Let $\Phi:M_2(\mathbb R)\to\mathcal P_3$ be a linear operator s.t. $$\left(\Phi A\right)(x)=\operatorname{trace}(AB+BA)+\operatorname{trace}(AB-BA)x+\operatorname{trace}(A+A^{\tau})x^2$$ $$B=\begin{bmatrix} 3&-2\\2&1\end{bmatrix}$$ Find $r(\Phi):=\dim Im(\Phi),d(\Phi):=\dim Ker(\Phi)$ and some base for the kernell.
My attempt:
Since $\operatorname{trace}:M_n(\mathbb R)\to\mathbb R$ is a linear operator in general: $$\operatorname{trace}(\alpha A+\beta B)=\alpha\operatorname{trace}(A)+\beta\operatorname{trace}(B),\forall\alpha,\beta\in\mathbb R,\forall A,B\in M_n(\mathbb R)$$ $$\implies\operatorname{trace}(AB+BA)=\operatorname{trace}(AB)+\operatorname{trace}(BA)=2\operatorname{trace}(AB)$$ $$\operatorname{trace}(AB-BA)=\operatorname{trace}(AB)-\operatorname{trace}(BA)=0$$ $$\operatorname{trace}(A+A^{\tau})=\operatorname{trace}(A)+\operatorname{trace}(A^{\tau})=2\operatorname{trace}(A)$$ $$\implies (\Phi A)(x)=2(\operatorname{trace}(AB)+\operatorname{trace}(A)x^2)$$ Let $$A=\begin{bmatrix}a_{11}&a_{12}\\ a_{21}&a_{22}\end{bmatrix}$$ $$\operatorname{trace}(AB)=3a_{11}+2a_{12}-2a_{21}-a_{22}$$ $$\operatorname{trace}(A)=a_{11}+a_{22}$$ $$\implies \Phi A=4(2a_{11}+a_{12}-a_{21})$$ Finding the kernell: $$\dim M_2(\mathbb R)=4$$ $$2a_{11}+a_{12}-a_{21}=0\iff a_{21}=2a_{11}+a_{12}$$
Then we have: $$Ker(\Phi)\ni A=\begin{bmatrix}a_{11}&a_{12}\\ 2a_{11}+a_{12}&a_{22}\end{bmatrix}=a_{11}\begin{bmatrix}1&0\\ 2&0\end{bmatrix}+a_{12}\begin{bmatrix}0&1\\ 1&0\end{bmatrix}+a_{22}\begin{bmatrix}0&0\\ 0&1\end{bmatrix}$$ Base for the kernell: $$\left\{\begin{bmatrix}1&0\\ 2&0\end{bmatrix},\begin{bmatrix}0&1\\ 1&0\end{bmatrix},\begin{bmatrix}0&0\\ 0&1\end{bmatrix}\right\}\implies d(\Phi)=3$$ By the rank-nullity theorem: $$r(\Phi)=\dim M_2(\mathbb R)-d(\Phi)=1$$
May I ask if this is correct?

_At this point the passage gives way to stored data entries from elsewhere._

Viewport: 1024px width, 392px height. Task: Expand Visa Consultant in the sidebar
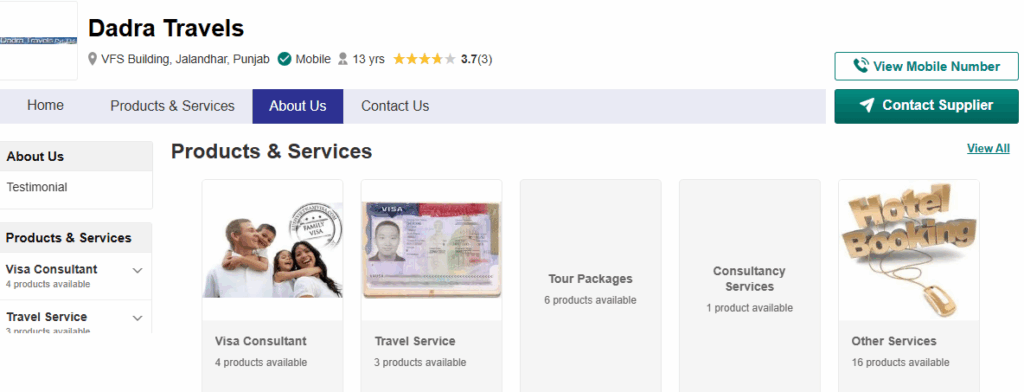tap(137, 270)
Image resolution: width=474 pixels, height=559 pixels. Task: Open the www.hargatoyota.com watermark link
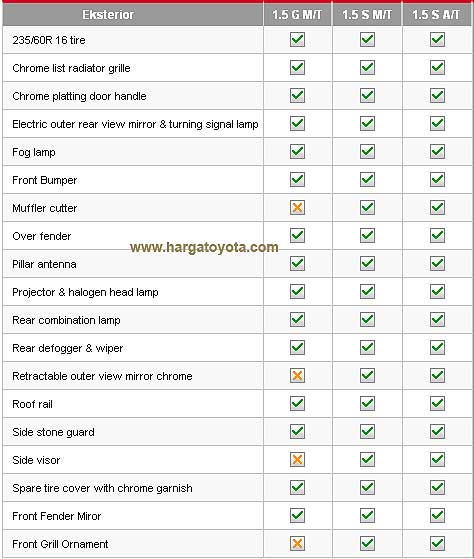click(x=204, y=247)
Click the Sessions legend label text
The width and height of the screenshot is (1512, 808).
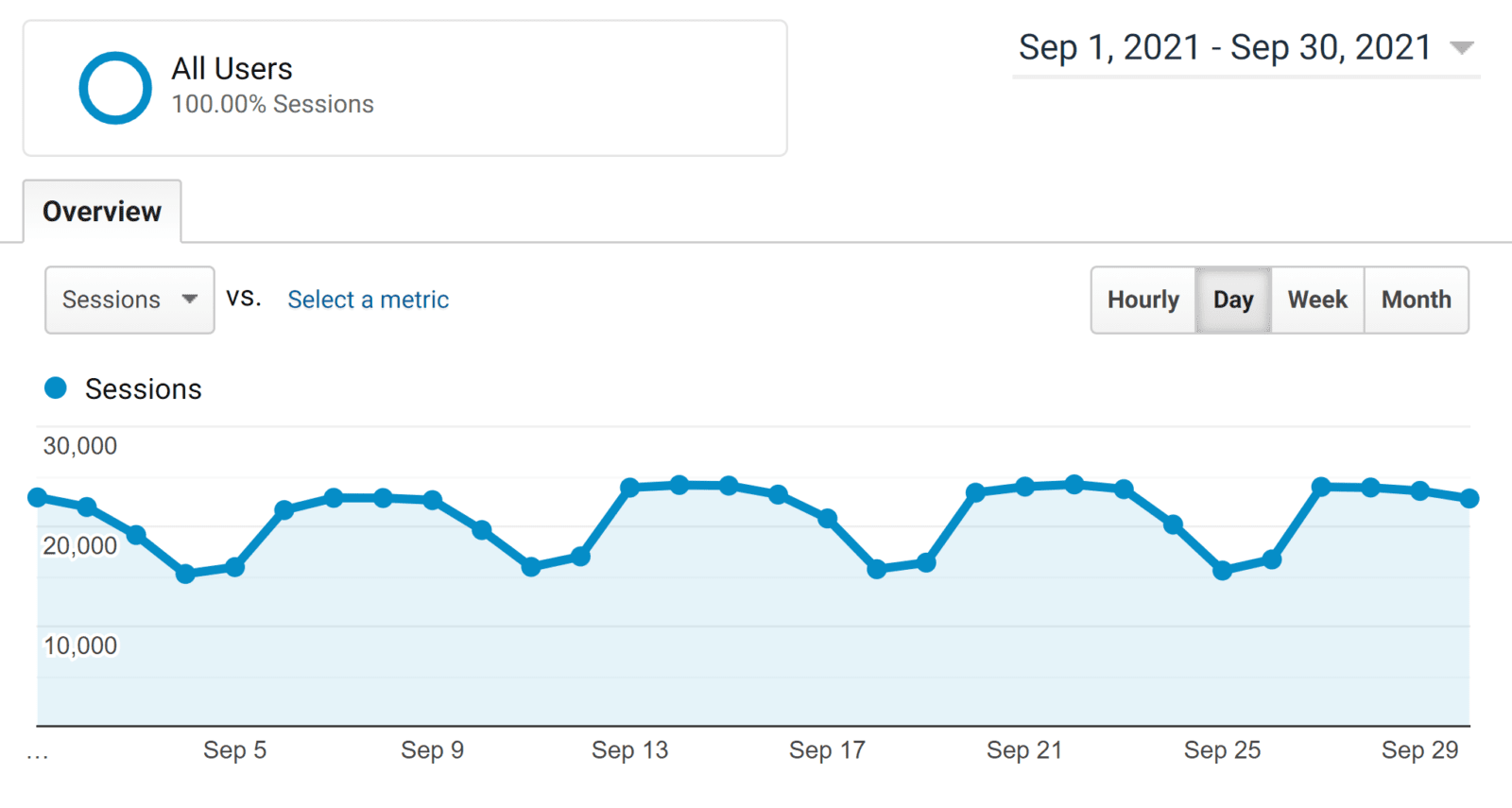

Thank you in advance!
No, it is not correct.
Yes, $(\Phi A)(x)=2\bigl(\operatorname{tr}(AB)+\operatorname{tr}(A)x^2\bigr)$. But, if $A=\left[\begin{smallmatrix}a_{11}&a_{12}\\a_{21}&a_{22}\end{smallmatrix}\right]$, then this is equal to$$2\bigl(3a_{11}+2a_{12}-2a_{21}-a_{22}+(a_{11}+a_{22})x^2\bigr).$$So\begin{align}A\in\ker\Phi&\iff\left\{\begin{array}{l}3a_{11}+2a_{12}-2a_{21}-a_{22}=0\\a_{11}+a_{22}=0\end{array}\right.\\&\iff A=\begin{bmatrix}a_{11}&a_{12}\\2a_{11}+a_{12}&-a_{11}\end{bmatrix}.\end{align}So, $\dim\ker\Phi=2$. Can you take it from here?